■ Information supplied
• • • • • • •
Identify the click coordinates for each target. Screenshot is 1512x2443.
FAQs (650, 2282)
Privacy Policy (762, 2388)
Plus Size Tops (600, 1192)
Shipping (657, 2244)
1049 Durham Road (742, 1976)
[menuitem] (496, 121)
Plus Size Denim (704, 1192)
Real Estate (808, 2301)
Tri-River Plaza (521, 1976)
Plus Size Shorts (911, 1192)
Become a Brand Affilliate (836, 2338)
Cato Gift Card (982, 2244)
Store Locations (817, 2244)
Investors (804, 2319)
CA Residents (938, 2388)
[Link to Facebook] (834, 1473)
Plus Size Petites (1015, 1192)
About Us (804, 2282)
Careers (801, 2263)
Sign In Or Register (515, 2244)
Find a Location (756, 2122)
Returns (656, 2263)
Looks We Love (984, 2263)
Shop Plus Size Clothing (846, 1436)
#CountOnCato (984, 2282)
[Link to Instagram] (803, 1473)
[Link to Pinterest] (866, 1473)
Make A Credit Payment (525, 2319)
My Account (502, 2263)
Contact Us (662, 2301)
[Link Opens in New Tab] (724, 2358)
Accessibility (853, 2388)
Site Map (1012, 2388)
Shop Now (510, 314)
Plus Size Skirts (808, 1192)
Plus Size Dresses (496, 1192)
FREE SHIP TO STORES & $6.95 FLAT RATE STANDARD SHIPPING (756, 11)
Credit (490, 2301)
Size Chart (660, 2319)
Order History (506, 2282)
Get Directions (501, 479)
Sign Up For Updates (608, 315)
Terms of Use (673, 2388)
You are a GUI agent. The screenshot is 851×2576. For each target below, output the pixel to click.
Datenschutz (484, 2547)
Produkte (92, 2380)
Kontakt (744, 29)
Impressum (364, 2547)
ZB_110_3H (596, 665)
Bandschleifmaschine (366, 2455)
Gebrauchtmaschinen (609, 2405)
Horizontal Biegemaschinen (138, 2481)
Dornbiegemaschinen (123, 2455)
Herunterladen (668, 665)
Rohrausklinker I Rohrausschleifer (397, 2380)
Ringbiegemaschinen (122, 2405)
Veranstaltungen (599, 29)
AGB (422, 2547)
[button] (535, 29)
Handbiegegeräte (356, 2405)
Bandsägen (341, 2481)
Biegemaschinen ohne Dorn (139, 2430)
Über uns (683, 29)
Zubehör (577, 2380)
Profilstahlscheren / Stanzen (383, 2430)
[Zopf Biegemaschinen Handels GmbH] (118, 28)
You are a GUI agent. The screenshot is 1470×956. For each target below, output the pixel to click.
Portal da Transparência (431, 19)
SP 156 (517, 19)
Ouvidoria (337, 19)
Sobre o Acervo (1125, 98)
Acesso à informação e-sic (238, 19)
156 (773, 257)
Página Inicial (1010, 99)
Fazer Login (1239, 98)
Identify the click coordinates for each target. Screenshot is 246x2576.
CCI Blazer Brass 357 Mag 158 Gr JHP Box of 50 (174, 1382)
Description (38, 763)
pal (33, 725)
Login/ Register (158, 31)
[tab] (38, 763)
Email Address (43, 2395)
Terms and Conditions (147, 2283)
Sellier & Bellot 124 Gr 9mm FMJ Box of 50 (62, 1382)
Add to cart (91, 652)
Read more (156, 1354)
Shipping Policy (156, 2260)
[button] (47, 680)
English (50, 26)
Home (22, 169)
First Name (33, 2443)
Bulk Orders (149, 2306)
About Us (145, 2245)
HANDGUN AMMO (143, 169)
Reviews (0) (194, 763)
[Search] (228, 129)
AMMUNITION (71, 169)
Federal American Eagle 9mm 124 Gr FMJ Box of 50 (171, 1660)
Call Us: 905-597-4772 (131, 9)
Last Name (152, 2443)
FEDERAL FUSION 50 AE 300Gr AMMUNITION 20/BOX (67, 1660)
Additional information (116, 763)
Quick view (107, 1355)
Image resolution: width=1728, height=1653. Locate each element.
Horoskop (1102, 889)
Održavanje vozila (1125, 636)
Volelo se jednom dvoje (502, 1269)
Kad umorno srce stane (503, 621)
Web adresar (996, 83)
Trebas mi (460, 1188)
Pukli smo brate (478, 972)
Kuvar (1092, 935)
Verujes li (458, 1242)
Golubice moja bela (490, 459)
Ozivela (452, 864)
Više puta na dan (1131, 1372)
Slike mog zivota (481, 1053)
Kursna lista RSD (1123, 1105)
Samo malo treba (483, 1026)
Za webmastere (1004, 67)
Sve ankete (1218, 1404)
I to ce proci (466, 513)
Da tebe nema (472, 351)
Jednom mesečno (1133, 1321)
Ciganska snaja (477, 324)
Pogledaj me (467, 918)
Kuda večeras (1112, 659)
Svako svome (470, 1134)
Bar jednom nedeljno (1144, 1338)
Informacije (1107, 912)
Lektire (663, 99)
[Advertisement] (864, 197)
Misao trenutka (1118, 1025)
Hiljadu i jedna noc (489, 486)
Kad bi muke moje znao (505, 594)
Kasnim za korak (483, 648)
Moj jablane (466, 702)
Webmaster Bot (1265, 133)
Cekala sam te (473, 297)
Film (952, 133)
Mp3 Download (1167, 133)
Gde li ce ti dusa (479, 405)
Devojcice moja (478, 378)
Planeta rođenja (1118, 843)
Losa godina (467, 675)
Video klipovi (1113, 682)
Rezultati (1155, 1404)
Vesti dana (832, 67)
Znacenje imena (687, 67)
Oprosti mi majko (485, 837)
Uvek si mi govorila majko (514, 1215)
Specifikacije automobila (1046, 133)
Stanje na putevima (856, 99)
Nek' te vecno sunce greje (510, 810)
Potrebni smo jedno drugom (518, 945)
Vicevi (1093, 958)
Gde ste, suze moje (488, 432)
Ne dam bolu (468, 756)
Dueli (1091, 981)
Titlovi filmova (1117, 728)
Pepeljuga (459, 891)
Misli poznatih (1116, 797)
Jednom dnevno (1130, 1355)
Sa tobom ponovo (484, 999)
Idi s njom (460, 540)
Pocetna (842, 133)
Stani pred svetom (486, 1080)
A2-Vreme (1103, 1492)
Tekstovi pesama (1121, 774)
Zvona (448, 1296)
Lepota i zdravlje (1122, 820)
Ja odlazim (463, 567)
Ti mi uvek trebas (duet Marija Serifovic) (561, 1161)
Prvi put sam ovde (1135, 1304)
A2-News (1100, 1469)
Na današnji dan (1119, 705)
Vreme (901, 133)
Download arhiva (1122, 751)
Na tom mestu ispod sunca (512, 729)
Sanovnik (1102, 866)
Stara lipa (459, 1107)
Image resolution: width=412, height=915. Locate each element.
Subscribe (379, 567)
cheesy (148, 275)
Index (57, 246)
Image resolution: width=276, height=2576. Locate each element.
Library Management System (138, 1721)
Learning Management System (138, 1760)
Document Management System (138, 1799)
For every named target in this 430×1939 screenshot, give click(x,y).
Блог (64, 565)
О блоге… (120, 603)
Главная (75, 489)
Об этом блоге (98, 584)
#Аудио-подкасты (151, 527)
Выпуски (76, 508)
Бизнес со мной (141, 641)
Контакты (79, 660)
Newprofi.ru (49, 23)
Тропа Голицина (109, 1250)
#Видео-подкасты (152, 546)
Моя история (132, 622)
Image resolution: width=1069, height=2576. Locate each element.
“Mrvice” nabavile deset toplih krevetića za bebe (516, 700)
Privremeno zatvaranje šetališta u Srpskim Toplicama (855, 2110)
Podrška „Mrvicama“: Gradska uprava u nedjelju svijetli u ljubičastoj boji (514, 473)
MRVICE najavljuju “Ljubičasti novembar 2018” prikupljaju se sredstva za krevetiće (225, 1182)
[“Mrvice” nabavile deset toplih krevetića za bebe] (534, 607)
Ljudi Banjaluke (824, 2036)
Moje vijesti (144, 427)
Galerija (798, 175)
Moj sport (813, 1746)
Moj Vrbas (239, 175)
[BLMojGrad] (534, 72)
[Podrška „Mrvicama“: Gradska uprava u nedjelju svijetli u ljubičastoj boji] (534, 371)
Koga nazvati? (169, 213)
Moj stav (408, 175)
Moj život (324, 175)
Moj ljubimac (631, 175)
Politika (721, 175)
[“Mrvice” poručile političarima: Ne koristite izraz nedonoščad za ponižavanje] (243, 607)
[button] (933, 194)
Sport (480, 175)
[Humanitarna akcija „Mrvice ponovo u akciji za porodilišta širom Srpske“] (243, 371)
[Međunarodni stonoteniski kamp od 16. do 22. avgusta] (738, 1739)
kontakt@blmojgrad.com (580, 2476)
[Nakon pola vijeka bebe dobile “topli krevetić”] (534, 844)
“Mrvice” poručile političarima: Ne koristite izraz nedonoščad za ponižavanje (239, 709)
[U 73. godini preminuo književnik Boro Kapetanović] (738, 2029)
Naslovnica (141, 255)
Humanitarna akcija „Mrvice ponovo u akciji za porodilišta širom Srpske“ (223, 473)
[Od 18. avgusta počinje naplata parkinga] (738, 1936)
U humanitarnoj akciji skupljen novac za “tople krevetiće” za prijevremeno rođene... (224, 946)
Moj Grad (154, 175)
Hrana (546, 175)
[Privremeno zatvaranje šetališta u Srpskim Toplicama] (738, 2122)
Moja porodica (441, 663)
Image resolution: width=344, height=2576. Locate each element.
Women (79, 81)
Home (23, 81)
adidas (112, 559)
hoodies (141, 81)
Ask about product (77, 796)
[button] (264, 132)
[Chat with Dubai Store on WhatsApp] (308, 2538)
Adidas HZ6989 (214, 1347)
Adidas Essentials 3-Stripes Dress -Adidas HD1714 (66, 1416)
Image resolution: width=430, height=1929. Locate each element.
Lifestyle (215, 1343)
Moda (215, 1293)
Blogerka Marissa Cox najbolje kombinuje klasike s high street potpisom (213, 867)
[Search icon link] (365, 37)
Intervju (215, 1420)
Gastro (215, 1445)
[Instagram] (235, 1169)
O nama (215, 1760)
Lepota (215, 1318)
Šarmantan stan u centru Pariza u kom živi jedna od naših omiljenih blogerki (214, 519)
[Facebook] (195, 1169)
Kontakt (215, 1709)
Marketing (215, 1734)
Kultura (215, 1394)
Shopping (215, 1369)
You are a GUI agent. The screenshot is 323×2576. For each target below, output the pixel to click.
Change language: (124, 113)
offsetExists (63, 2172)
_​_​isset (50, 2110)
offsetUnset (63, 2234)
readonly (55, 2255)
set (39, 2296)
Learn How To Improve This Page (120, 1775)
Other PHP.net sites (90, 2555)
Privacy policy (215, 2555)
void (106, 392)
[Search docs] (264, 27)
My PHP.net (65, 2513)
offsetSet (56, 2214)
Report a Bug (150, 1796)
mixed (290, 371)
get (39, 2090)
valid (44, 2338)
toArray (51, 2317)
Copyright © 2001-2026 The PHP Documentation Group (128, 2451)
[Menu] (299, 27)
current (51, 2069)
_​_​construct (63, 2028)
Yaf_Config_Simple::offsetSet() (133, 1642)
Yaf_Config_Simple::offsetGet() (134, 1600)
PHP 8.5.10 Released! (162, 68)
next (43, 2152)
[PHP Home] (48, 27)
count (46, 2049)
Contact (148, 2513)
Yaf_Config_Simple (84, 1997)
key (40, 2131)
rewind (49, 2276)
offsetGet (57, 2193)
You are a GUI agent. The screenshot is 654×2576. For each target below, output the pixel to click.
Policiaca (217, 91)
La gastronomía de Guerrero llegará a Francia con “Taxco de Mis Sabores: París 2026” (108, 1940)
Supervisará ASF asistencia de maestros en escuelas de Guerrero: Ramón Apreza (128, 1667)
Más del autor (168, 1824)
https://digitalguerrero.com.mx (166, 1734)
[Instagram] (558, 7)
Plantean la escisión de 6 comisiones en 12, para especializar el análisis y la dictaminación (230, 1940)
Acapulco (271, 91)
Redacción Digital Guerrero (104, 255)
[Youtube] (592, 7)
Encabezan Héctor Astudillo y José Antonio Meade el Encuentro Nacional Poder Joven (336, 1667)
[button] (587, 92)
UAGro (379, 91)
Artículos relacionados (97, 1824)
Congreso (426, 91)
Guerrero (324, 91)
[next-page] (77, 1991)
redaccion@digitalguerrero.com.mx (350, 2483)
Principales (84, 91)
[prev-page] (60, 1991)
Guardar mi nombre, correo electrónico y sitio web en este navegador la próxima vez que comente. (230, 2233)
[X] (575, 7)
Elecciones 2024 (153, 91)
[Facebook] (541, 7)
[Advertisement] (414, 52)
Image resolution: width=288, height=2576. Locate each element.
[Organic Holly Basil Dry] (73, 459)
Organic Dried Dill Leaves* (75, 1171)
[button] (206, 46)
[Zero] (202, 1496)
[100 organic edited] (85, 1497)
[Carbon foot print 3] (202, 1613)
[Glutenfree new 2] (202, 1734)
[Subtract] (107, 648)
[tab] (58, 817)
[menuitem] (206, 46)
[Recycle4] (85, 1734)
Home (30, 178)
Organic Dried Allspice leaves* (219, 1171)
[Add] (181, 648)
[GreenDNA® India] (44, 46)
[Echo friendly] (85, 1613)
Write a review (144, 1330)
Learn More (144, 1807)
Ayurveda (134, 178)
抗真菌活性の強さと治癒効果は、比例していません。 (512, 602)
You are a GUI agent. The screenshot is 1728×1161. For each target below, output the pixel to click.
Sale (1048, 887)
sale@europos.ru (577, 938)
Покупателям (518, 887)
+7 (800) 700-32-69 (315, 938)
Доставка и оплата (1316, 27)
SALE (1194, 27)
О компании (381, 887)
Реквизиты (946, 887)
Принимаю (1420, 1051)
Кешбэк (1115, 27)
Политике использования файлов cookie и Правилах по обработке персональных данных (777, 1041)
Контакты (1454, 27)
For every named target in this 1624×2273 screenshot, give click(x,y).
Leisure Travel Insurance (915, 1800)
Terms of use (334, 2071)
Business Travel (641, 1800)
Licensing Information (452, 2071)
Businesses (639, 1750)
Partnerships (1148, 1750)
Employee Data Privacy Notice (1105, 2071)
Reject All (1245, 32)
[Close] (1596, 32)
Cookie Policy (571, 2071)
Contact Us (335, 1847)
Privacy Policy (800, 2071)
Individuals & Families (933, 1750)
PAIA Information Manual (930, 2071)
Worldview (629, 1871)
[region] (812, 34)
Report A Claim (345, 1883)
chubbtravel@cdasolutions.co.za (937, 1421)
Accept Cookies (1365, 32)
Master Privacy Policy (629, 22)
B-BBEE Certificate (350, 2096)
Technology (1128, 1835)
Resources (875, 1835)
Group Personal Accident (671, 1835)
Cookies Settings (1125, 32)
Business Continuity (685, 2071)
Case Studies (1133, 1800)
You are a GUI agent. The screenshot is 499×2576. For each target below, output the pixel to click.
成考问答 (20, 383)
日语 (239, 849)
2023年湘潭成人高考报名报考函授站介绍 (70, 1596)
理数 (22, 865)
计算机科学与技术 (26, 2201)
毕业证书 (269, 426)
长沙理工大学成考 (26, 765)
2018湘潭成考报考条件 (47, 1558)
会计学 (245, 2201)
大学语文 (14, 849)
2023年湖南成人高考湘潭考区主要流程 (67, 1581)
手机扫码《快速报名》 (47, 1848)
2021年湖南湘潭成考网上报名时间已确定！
• • • • • • •
■ Brief
Go through the lines above. Select every one that has the string "ponižavanje".

■ Your response
[“Mrvice” poručile političarima: Ne koristite izraz nedonoščad za ponižavanje] (243, 607)
“Mrvice” poručile političarima: Ne koristite izraz nedonoščad za ponižavanje (239, 709)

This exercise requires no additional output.